-- TASK GOAL --
Check each line of the material below for "computer", then copy the ones that contain it.

[[ MATERIAL FOR THE TASK, beginning ]]

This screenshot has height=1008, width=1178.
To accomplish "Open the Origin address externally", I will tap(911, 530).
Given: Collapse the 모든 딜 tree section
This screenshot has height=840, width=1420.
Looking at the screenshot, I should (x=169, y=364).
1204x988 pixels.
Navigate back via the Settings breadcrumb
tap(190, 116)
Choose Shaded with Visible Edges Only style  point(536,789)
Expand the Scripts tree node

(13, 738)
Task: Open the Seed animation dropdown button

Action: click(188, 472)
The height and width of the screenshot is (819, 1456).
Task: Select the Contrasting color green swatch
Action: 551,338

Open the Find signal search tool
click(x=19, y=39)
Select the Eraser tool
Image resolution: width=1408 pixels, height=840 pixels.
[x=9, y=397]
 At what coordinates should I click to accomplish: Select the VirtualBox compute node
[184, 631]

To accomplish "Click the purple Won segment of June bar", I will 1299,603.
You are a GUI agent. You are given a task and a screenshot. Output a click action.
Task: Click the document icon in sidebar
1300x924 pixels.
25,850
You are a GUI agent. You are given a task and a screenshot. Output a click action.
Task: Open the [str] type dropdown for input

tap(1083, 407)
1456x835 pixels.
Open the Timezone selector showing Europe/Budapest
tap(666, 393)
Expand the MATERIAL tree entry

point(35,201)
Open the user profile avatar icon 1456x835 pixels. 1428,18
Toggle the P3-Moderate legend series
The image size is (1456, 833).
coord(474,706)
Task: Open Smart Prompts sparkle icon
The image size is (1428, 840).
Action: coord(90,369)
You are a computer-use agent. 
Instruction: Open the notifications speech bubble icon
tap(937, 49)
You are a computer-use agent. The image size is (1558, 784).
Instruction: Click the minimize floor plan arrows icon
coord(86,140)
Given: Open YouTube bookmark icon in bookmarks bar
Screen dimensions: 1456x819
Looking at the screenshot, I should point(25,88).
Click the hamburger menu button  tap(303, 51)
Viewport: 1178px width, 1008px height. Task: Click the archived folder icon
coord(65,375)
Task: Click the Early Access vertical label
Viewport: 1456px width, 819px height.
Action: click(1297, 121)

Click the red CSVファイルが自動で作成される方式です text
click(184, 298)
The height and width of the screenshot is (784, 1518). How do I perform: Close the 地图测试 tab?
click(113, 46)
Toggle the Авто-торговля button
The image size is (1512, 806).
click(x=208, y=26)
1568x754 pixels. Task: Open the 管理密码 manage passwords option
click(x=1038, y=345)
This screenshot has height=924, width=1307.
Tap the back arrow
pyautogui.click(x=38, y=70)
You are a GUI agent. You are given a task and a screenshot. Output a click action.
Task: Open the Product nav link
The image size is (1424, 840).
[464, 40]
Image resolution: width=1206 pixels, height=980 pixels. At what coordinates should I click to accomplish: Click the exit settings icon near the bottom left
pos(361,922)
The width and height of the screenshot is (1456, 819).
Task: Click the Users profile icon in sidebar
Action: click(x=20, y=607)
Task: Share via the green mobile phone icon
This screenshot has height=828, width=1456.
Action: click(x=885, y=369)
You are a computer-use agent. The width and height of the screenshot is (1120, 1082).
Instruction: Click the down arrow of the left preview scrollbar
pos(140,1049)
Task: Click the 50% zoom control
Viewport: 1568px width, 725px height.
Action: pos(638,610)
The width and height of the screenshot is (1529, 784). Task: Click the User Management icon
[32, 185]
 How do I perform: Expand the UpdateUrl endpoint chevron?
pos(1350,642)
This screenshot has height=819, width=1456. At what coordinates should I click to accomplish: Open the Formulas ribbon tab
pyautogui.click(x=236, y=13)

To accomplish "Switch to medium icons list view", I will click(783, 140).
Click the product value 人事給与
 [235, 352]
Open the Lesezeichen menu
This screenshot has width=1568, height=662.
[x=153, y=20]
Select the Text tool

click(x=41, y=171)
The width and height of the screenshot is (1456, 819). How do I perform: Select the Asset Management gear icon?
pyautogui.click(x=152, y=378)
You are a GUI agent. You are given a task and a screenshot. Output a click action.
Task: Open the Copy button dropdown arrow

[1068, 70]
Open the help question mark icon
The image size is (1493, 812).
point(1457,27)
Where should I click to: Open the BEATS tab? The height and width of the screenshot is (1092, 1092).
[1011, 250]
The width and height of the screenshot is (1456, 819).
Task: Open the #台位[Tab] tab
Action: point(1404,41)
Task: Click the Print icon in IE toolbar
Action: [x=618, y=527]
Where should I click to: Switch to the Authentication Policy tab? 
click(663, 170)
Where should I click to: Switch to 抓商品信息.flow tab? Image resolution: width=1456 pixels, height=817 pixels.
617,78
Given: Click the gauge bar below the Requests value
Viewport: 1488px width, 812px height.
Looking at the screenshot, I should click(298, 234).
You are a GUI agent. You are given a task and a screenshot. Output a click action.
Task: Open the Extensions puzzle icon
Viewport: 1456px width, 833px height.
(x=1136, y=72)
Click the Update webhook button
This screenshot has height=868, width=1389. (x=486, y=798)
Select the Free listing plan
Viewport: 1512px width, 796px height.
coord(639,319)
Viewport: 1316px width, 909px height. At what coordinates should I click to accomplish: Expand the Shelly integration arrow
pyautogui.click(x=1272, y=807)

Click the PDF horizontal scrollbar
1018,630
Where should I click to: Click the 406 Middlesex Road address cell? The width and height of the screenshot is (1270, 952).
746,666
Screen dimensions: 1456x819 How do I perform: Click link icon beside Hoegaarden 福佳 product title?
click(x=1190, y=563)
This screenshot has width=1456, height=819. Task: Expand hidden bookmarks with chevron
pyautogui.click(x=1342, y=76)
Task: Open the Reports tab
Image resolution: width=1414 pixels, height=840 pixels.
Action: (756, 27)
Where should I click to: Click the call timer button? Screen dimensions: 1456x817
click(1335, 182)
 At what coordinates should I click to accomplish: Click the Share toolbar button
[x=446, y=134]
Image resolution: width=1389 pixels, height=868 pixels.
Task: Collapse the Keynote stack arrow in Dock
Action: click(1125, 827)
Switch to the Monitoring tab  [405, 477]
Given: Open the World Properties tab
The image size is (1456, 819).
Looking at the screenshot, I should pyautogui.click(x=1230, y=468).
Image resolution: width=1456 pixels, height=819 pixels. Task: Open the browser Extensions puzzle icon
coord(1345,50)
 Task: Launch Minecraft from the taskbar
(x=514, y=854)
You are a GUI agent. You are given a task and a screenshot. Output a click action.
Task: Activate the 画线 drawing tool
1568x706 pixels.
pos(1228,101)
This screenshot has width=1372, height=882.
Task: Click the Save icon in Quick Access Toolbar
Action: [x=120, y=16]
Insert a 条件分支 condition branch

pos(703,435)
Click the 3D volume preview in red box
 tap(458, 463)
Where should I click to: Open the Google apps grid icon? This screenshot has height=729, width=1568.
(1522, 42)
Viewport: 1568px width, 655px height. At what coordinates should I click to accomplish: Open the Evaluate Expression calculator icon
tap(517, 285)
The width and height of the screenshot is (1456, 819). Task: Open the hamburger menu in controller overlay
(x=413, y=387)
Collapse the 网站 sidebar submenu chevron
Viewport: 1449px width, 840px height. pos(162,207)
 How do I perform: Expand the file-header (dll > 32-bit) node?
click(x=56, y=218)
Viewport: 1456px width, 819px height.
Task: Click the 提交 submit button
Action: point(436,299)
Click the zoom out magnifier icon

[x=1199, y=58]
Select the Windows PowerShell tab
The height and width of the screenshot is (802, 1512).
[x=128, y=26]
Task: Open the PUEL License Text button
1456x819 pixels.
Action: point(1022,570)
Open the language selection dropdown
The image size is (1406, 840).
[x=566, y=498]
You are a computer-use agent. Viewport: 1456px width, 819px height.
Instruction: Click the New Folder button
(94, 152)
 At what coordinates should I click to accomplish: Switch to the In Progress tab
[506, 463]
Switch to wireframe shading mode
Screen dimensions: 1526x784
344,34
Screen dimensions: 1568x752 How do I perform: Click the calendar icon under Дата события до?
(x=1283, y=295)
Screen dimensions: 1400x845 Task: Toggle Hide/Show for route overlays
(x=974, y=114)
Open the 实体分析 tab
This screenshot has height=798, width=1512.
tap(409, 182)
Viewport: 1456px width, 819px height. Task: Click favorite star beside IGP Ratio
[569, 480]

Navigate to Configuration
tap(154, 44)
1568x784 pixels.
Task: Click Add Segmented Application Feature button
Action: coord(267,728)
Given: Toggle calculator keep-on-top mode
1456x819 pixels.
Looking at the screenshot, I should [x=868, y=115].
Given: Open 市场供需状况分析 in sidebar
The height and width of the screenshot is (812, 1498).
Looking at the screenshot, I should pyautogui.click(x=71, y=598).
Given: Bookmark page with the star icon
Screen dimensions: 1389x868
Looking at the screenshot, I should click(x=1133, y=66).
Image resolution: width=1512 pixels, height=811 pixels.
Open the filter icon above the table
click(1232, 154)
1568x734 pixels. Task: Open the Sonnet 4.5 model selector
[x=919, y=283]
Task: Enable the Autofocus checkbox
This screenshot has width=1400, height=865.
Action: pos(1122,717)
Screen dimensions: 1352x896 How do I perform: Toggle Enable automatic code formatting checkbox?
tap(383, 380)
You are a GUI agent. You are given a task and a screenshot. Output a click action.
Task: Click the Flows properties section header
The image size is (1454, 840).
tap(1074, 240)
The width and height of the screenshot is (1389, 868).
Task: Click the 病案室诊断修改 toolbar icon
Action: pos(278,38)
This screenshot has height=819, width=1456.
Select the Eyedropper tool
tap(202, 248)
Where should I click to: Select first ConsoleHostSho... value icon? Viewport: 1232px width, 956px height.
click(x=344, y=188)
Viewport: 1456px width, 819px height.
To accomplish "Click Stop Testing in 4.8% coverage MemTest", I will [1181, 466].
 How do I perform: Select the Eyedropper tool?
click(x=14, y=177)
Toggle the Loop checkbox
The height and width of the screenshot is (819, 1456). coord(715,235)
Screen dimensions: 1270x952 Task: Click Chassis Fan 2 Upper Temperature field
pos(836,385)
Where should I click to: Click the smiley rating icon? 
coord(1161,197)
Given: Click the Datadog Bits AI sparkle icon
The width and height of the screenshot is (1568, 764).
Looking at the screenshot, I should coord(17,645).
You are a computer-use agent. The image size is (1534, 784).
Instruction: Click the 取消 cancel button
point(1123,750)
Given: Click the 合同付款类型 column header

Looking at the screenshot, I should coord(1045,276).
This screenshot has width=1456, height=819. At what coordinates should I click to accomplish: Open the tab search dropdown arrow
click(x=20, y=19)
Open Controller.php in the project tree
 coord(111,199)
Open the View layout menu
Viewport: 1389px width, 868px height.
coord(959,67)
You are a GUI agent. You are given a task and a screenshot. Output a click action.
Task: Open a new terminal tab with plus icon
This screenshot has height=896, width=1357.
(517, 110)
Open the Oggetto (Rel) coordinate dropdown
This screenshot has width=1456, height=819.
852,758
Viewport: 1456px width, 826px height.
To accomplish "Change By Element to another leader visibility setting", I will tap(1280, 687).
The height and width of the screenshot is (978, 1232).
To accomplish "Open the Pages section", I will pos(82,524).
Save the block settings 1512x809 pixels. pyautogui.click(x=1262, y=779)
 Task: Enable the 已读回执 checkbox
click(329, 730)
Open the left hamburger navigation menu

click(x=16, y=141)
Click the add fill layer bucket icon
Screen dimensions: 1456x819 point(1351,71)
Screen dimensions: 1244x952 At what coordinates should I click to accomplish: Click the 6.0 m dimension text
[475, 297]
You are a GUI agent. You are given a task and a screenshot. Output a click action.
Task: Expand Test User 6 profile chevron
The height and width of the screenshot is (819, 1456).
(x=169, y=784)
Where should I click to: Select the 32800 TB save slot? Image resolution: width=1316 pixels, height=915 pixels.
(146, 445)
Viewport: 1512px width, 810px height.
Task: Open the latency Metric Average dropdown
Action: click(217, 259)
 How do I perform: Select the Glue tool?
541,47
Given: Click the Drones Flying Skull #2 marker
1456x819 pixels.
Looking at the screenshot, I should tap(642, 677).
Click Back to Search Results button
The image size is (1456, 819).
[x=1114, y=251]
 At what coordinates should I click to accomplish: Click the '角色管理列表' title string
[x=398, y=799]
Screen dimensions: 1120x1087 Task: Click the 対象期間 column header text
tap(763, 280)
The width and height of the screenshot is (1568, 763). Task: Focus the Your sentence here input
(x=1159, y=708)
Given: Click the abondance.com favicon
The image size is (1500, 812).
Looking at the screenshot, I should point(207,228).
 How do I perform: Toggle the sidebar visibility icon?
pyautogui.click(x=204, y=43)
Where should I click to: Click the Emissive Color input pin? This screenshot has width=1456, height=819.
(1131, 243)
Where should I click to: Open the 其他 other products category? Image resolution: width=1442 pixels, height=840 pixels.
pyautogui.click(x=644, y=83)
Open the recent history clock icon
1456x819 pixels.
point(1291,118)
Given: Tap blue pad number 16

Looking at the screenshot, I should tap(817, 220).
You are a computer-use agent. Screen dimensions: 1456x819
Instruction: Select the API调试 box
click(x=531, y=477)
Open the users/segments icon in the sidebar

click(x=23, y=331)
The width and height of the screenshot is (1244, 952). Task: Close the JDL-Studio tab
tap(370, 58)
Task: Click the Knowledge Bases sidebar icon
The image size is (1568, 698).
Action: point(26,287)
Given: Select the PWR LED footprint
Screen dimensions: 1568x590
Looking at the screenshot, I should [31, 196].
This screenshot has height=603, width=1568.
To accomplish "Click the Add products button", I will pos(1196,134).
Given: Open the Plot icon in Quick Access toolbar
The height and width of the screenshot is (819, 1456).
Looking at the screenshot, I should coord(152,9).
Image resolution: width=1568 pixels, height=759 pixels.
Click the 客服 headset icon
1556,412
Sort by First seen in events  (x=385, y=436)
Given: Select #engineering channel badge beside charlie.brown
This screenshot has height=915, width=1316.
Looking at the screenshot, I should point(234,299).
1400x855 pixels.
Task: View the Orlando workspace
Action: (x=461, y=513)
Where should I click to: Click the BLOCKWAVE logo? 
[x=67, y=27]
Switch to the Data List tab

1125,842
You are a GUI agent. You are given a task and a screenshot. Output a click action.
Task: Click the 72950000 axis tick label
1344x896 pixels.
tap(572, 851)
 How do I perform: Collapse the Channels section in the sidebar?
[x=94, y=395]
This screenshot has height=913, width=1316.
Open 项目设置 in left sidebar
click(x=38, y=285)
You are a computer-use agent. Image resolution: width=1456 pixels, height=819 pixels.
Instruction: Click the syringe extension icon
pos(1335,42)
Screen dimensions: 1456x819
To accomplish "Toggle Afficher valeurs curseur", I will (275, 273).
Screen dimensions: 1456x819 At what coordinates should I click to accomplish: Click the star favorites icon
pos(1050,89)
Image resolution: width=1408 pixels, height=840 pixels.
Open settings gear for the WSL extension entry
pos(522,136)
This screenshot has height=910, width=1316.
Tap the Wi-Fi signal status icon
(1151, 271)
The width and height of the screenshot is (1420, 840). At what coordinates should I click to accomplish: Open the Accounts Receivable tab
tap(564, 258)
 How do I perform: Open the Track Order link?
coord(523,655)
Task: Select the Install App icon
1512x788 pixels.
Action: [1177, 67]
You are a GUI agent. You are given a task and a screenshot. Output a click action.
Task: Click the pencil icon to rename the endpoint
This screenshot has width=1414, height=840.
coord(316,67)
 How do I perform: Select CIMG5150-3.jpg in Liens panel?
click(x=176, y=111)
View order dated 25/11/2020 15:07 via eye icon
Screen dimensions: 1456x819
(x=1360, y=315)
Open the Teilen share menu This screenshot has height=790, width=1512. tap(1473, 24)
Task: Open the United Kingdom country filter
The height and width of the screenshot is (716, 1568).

[[ MATERIAL FOR THE TASK, end ]]

-- WRITTEN RESPONSE --
You are a computer-use agent. 
You are a computer-use agent. The image size is (1558, 784).
You are a computer-use agent. The width and height of the screenshot is (1120, 1082).
You are a computer-use agent. Viewport: 1456px width, 819px height.
You are a computer-use agent. The image size is (1534, 784).
You are a computer-use agent. Screen dimensions: 1456x819
You are a computer-use agent. Image resolution: width=1456 pixels, height=819 pixels.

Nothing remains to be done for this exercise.